- _ACTION ITEM_
Retype the records exactly.
++++++++
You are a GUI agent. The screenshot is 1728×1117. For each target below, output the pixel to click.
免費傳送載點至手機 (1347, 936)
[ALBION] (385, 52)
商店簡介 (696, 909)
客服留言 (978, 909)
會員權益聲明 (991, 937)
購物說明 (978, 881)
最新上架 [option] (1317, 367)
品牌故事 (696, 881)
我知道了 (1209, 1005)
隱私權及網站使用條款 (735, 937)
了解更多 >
++++++++
- _EXPECTED OUTPUT_
You are a GUI agent. The screenshot is 1728×1117. For each target below, output the pixel to click.
免費傳送載點至手機 (1347, 936)
[ALBION] (385, 52)
商店簡介 (696, 909)
客服留言 (978, 909)
會員權益聲明 (991, 937)
購物說明 (978, 881)
最新上架 [option] (1317, 367)
品牌故事 (696, 881)
我知道了 (1209, 1005)
隱私權及網站使用條款 (735, 937)
了解更多 >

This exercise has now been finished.